Prove by induction the product of n odd integers is odd for n >1. Recall a number k is odd if there exists an integer m such that k= 2m+ 1.

Step-by-step explanation: Induction: Suppose that for n odd numbers is true that their product is odd. Lets find for n+1 numbers: The pruduct of n+1 odd numbers can be written as: (2k₁ + 1)*(2k₂ +1)*...*(2kₙ + 1)*(2kₙ₊₁ + 1) where the numbers "k" can be any integer number.

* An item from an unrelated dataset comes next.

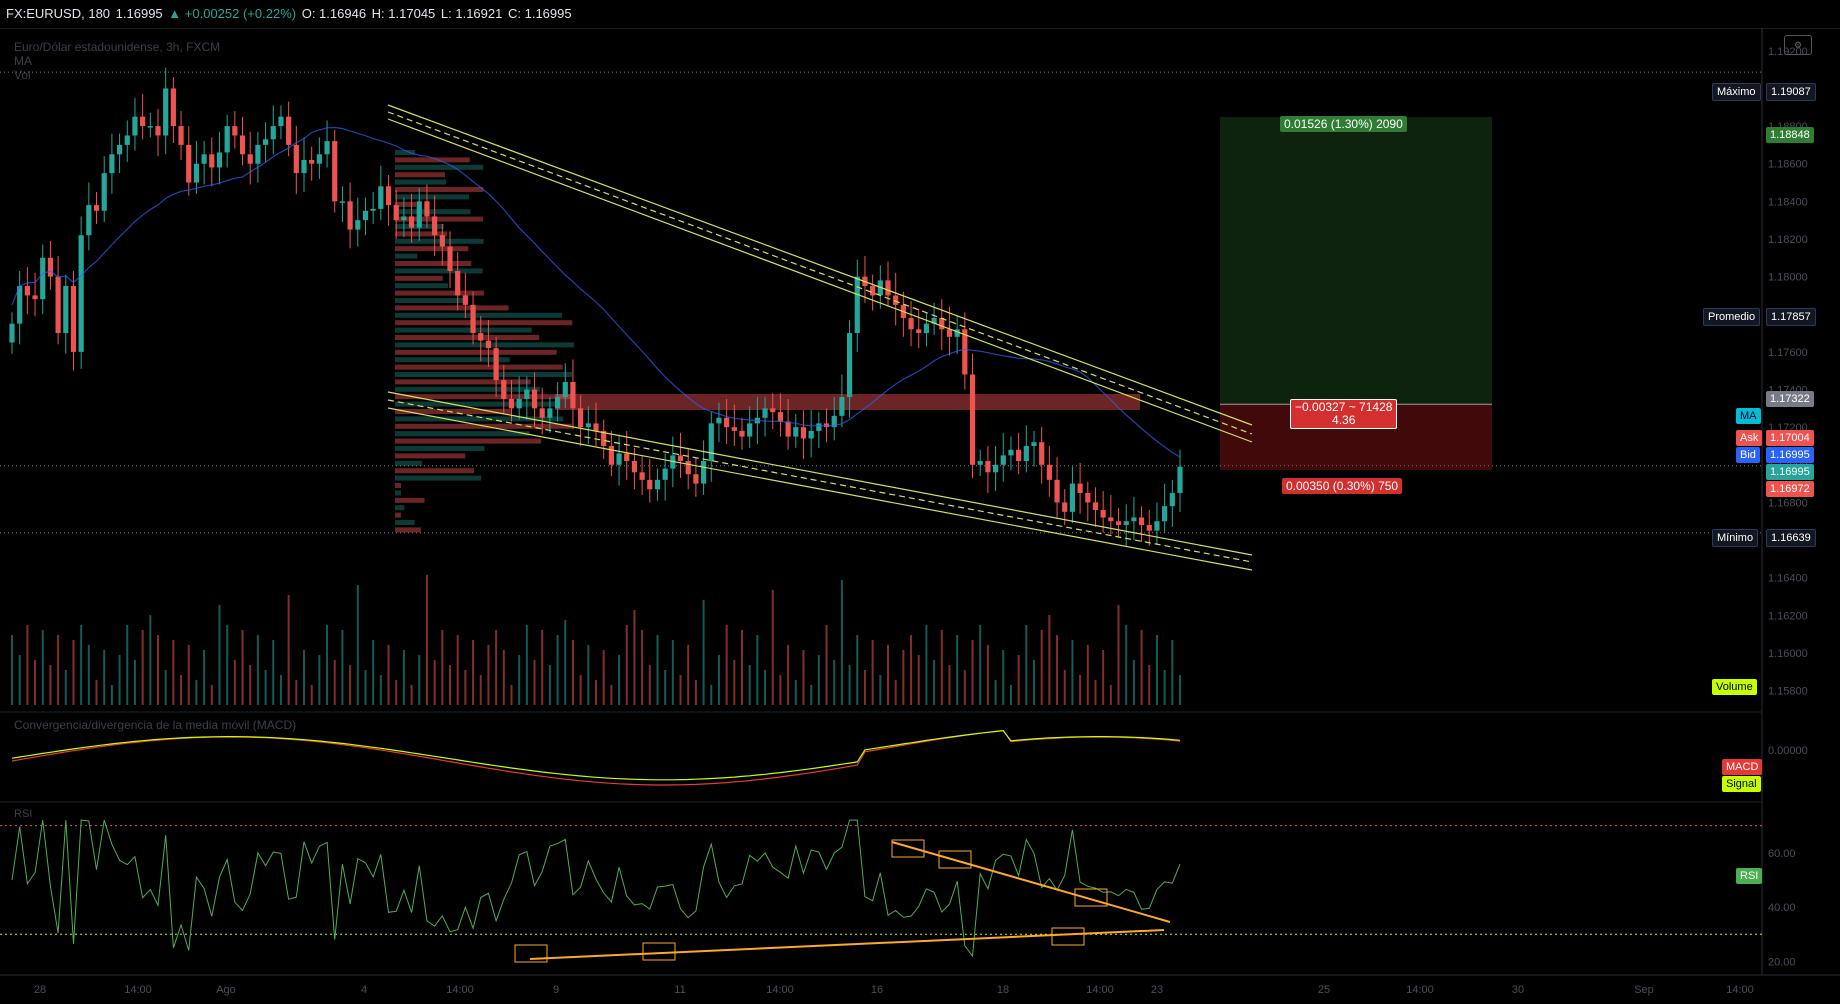 The width and height of the screenshot is (1840, 1004). What do you see at coordinates (1734, 687) in the screenshot?
I see `volume-label: Volume` at bounding box center [1734, 687].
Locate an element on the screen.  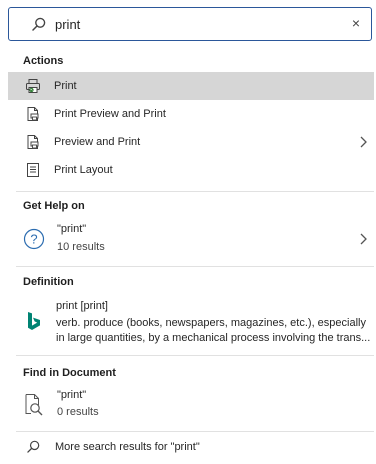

Because of the hipotesis, we know that: (2k₁ + 1)*(2k₂ +1)*...*(2kₙ + 1) is an odd number, so we can write this as: (2k + 1) Then we have: (2k₁ + 1)*(2k₂ +1)*...*(2kₙ + 1)*(2kₙ₊₁ + 1) = (2k + 1)*(2kₙ₊₁ + 1) now we have to solve this product: (2k + 1)*(2kₙ₊₁ + 1) = 2k*2kₙ₊₁ + 2k + 2kₙ₊₁ + 1 = 2*(2k*kₙ₊₁ + k + kₙ₊₁) + 1 Because k and kₙ₊₁ are integers, the number (2k*kₙ₊₁ + k + kₙ₊₁) is also an integer, that we can write as L. So we have that: (2k₁ + 1)*(2k₂ +1)*...*(2kₙ + 1)*(2kₙ₊₁ + 1) = 2L + 1 So the product of n + 1 odd integers is also an odd number.  Now you can test that this is true for n = 2 (the same procedure that I did in the product of (2k + 1)*(2kₙ₊₁ + 1) ) and there you have your demonstration by induction.